Cocaina per la movida di Gallipoli e dintorni: sgominata banda italo-albanese. Tra gli 11 arrestati nome di spicco della Scu

Gallipoli – Cocaina per la movida del litorale di Gallipoli con ramificazioni nelle vicine Taviano, Racale, Alezio ed Alliste.  Sono undici gli arresti eseguiti nell’operazione antidroga, condotta alle prime luci dell’alba dai carabinieri, che ha permesso di sgominare un’organizzazione italo-albanese dedita al rifornimento, al taglio ed alla distribuzione della cocaina. Le indagini dei militari hanno documentato migliaia di cessioni di stupefacente, principalmente lungo il litorale gallipolino, ma non solo, su richiesta di molti noti professionisti della zona e pure di alcuni minorenni. In conferenza stampa a Lecce si è rimarcato con preoccupazione proprio il dato dell’entità della domanda dei consumatori. Una delle ordinanze di custodia cautelare ha colpito il 43enne di Taviano Vincenzo De Matteis, elemento di spicco del “clan Troisi”, affiliato alla Sacra corona unita ed operante a Racale e nei comuni limitrofi. L’uomo era già stato condannato nel 1998 per omicidio con sentenza divenuta irrevocabile nel 1999.

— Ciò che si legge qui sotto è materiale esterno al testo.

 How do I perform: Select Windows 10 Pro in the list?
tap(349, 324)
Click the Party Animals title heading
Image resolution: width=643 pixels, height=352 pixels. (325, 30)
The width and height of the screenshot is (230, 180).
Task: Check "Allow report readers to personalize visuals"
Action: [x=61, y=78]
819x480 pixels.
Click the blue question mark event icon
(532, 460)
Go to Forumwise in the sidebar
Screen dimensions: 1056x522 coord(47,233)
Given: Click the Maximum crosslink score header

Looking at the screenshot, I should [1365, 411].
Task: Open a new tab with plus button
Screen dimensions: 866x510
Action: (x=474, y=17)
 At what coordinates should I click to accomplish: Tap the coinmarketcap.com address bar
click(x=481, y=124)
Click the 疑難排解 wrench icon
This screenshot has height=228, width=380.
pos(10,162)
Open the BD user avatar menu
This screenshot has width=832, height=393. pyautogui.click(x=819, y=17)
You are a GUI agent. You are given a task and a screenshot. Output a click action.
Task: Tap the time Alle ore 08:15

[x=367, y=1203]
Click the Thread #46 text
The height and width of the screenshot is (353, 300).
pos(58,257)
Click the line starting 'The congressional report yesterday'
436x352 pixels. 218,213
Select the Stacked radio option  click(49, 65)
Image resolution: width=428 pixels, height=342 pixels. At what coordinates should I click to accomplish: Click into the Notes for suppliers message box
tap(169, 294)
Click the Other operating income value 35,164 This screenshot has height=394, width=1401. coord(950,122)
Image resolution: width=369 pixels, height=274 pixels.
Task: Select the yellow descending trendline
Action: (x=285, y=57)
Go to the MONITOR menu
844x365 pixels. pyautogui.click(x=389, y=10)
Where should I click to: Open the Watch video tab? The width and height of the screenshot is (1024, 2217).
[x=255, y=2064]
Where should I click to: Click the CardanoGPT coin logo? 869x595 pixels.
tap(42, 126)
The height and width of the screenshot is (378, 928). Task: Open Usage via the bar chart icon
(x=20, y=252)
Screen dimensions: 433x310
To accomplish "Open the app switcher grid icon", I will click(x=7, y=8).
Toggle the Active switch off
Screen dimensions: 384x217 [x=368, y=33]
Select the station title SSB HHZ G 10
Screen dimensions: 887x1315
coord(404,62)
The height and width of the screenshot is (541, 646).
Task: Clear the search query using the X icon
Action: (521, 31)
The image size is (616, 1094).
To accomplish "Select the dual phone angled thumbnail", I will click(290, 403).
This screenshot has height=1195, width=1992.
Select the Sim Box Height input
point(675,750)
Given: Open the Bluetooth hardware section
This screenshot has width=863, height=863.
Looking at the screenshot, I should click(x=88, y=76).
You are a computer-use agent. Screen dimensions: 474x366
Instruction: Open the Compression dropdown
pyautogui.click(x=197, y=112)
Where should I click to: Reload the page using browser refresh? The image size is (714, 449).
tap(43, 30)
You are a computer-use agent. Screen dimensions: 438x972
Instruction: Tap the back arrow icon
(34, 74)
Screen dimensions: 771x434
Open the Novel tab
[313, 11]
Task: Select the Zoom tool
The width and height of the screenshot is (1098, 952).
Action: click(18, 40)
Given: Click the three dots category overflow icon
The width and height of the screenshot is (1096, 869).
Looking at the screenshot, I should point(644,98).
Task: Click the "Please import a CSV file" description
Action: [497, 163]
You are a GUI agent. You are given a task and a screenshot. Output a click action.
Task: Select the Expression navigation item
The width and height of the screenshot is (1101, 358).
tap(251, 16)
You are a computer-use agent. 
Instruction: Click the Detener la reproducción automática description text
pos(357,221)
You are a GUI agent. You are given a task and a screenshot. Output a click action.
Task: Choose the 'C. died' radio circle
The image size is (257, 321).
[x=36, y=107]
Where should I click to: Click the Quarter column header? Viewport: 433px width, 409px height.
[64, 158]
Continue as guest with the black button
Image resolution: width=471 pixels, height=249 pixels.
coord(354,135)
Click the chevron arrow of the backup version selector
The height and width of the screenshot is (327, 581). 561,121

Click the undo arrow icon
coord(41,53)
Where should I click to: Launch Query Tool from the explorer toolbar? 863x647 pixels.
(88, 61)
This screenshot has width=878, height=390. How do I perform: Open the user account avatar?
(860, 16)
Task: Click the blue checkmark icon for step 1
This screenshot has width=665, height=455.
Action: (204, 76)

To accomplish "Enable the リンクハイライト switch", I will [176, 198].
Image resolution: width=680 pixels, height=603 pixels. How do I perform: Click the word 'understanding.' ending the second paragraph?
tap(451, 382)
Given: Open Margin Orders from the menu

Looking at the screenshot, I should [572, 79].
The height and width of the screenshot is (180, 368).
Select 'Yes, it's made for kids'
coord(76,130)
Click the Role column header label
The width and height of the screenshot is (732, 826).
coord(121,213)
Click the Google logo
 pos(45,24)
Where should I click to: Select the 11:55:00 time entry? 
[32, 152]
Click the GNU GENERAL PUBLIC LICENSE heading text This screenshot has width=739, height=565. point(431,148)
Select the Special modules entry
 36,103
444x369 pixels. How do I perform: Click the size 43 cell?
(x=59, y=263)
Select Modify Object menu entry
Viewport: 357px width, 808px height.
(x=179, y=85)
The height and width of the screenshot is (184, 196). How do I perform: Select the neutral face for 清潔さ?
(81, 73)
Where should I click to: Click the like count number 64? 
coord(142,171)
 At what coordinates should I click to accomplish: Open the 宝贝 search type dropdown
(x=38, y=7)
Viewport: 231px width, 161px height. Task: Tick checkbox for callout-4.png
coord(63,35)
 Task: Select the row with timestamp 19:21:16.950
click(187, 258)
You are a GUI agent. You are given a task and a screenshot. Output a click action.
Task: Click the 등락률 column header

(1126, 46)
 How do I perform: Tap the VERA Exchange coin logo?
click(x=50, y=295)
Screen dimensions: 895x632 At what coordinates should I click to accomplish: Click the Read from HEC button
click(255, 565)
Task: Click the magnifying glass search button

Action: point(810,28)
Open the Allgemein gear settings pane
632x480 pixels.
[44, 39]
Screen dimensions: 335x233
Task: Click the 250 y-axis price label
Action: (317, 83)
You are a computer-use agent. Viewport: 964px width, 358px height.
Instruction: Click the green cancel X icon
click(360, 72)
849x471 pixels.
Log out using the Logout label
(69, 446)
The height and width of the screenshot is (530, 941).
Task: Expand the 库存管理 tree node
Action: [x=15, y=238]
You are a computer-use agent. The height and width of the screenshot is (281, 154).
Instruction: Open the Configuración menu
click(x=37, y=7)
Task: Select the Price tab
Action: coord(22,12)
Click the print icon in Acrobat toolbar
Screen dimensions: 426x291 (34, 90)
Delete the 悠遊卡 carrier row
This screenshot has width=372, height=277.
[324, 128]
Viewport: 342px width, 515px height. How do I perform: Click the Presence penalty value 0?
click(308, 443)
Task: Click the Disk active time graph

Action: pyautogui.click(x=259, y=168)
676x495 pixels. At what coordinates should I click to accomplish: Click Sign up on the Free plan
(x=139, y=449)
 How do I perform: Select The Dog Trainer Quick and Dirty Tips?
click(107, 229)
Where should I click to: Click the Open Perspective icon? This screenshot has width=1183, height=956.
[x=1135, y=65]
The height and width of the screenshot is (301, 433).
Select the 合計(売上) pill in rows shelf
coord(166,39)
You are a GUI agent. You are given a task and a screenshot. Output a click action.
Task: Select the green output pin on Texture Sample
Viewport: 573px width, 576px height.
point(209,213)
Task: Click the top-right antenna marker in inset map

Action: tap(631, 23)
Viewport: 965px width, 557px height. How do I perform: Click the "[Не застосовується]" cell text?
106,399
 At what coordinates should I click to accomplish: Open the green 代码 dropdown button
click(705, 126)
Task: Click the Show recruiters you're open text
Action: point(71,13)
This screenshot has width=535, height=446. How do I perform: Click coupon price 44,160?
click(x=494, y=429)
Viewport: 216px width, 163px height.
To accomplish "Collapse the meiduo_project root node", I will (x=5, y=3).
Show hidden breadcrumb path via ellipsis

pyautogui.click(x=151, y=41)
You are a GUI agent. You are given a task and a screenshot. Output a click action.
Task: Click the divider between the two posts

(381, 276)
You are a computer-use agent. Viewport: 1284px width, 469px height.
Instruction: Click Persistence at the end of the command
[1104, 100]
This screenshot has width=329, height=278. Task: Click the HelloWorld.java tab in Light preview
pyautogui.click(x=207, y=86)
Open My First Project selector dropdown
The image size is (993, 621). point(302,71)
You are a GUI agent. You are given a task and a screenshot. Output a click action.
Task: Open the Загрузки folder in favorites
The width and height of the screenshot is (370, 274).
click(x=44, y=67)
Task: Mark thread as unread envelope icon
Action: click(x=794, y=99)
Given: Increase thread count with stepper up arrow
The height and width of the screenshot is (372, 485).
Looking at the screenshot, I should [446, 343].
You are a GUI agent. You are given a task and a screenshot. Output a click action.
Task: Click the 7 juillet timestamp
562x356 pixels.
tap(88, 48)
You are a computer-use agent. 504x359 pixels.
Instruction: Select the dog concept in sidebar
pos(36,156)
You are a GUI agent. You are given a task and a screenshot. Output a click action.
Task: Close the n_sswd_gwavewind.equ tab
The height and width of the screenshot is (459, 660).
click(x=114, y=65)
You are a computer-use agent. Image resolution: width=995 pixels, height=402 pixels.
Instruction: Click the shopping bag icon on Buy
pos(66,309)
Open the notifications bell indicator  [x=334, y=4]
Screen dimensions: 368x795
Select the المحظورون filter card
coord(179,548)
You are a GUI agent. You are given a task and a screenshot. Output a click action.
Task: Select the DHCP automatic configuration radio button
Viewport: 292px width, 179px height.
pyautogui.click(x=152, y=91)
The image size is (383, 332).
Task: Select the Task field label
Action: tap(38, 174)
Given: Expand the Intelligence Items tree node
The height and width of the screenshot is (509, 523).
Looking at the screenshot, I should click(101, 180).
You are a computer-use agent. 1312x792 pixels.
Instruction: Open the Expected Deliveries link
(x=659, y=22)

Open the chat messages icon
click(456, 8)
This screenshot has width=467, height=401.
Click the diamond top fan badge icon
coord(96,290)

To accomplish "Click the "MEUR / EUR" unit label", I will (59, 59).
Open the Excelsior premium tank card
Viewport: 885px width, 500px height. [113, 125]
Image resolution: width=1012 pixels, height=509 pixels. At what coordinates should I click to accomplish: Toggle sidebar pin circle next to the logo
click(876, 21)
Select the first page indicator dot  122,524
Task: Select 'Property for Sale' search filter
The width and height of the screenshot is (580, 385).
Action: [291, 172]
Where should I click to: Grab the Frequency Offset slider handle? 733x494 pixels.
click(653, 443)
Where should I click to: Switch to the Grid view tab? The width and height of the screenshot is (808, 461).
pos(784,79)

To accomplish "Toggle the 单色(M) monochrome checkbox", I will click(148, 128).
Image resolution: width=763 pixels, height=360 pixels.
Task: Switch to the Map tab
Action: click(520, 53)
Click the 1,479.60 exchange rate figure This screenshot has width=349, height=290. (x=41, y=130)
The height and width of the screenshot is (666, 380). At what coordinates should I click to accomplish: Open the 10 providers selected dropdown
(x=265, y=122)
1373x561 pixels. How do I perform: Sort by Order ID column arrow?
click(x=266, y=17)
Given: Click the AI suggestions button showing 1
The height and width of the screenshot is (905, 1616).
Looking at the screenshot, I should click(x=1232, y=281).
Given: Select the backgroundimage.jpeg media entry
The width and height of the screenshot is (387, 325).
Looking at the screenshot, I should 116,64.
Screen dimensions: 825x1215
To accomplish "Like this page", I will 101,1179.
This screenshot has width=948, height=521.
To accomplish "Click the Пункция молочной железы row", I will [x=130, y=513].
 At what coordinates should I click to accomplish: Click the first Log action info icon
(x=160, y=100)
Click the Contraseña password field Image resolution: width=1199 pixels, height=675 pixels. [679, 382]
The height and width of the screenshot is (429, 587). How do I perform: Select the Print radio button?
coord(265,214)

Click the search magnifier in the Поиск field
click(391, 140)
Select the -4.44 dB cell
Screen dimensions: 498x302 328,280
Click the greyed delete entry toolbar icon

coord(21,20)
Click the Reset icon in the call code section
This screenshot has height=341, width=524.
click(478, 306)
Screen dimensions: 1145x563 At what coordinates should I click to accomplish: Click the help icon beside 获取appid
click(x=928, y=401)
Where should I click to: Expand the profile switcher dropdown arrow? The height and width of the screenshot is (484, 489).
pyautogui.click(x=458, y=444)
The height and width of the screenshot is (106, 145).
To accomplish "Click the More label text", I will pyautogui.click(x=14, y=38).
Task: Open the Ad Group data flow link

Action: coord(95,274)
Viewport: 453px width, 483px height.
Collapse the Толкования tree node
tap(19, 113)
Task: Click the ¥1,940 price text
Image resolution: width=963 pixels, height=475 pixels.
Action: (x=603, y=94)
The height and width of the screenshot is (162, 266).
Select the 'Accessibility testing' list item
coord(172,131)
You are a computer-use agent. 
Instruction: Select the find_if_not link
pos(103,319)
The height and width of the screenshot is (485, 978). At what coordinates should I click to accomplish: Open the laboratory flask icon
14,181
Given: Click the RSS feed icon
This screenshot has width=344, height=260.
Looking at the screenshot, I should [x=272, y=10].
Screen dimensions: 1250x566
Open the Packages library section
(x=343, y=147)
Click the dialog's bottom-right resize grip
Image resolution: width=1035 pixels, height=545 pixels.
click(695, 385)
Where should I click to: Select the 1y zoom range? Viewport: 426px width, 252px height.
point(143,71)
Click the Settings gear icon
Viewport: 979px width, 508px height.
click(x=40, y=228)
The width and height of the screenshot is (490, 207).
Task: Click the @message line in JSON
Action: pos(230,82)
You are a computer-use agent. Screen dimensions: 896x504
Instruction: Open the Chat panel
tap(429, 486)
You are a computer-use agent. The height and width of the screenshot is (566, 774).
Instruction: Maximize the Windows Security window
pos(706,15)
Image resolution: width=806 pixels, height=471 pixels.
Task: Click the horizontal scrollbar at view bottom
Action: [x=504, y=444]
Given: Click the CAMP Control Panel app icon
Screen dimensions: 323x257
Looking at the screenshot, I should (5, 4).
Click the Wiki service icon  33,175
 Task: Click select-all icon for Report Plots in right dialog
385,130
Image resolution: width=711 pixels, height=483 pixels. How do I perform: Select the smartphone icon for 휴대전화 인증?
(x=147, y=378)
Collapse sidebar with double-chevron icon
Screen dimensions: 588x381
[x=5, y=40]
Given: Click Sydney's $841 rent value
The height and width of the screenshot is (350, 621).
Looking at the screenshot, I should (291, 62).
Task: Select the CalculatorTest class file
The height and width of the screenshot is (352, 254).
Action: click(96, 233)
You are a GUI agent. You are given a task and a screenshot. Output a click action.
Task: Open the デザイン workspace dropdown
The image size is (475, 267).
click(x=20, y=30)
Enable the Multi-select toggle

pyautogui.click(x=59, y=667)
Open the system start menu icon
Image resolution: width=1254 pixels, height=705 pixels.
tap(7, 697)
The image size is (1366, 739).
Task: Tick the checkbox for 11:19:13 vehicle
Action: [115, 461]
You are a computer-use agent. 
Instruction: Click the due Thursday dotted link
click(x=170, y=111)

La tecnica delle “cipolline” La cocaina spacciata veniva ceduta all’interno di involucri della forma di “cipolline” che, nel corso delle tante intercettazioni captate, venivano indicate con il termine “amici”. Da qui il nome “Amici miei” dato dai militari all’operazione portata a termine su richiesta della Procura della Direzione distrettuale antimafia. Ciascuna “cipollina”, dal peso di 0,5 grammi, veniva poi ceduta al prezzo di 60 euro per un introito complessivo accertato nel corso delle indagini per oltre 350mila euro. L’indagine, avviata nel novembre del 2016, ha portato alla luce la tecnica del “drug & drive”, consistente nell’accostamento di due veicoli in una zona poco frequentata con il successivo rapido scambio di stupefacente. In due occasioni, nel gennaio e nell’aprile del 2017, i carabinieri del Nucleo operativo sono riusciti ad individuare i nascondigli della cocaina sequestrando rispettivamente 30 cipolline la prima volta e 400 grammi poi, con l’arresto di tre persone.

La prima volta dei “Cacciatori” Per la perfetta riuscita dell’operazione, con elicotteri a bassa quota nella zona di Gallipoli intorno alle 4, i carabinieri hanno potuto fare affidamento alle unità cinofile antidroga di Modugno, ad un elicottero del Nucleo di Bari ed allo Squadrone eliportato “Cacciatori Puglia” istituito dall’allora ministro Minniti del governo Gentiloni, con base a Vico del Gargano.

L’ultimo precedente Vincenzo De Matteis era stato arrestato anche nell’aprile del 2017 quando, in una campagna di Taviano, i carabinieri della Compagnia di Gallipoli lo fermarono nel cedere (sempre con la tecnica delle auto affiancate) un pacchetto in cellophane con all’interno ben 100 grammi di cocaina purissima a due acquirenti, entrambi di Taviano, ovvero il 32enne Pasquale Di Battista ed il 21enne Domenico Scala, entrambi coinvolti nell’operazione “Amici miei”.

Gli arrestati “Amici miei” ha portato a tre ordini di custodia cautelare in carcere e ad otto arresti domiciliari con il contestuale sequestro preventivo di cinque autoveicoli. I reati contestati sono quelli di detenzione ai fini spaccio ed associazione finalizzata al traffico di stupefacenti. Con De Matteis in carcere sono finiti anche gli albanesi Saimir Sejidini (27 anni) e Klodian Shehaj (36), entrambi residenti a Taviano. Si trovano, invece, ai domiciliari il 26enne Luca Di Battista, nato a Terlizzi e residente a Mancaversa, il 32enne Pasquale Di Battista, nato in Germania e residente sempre a Mancaversa, il 20enne Danel Gjoci, albanese residente a Taviano; il 27enne Roxhers Nebiu, albanese residente a Melissano, il 22enne Gilberto Perrone, nato a Gallipoli e residente a Taviano, il 21enne Domenico Scala, nato a Gallipoli e residente a Taviano, il 25enne Enri Shehaj, albanese residente a Rutigliano mentre il 25enne albanese Rrapush Tafa, residente a Racale, si trova all’estero perchè espulso dall’Italia lo scorso febbraio.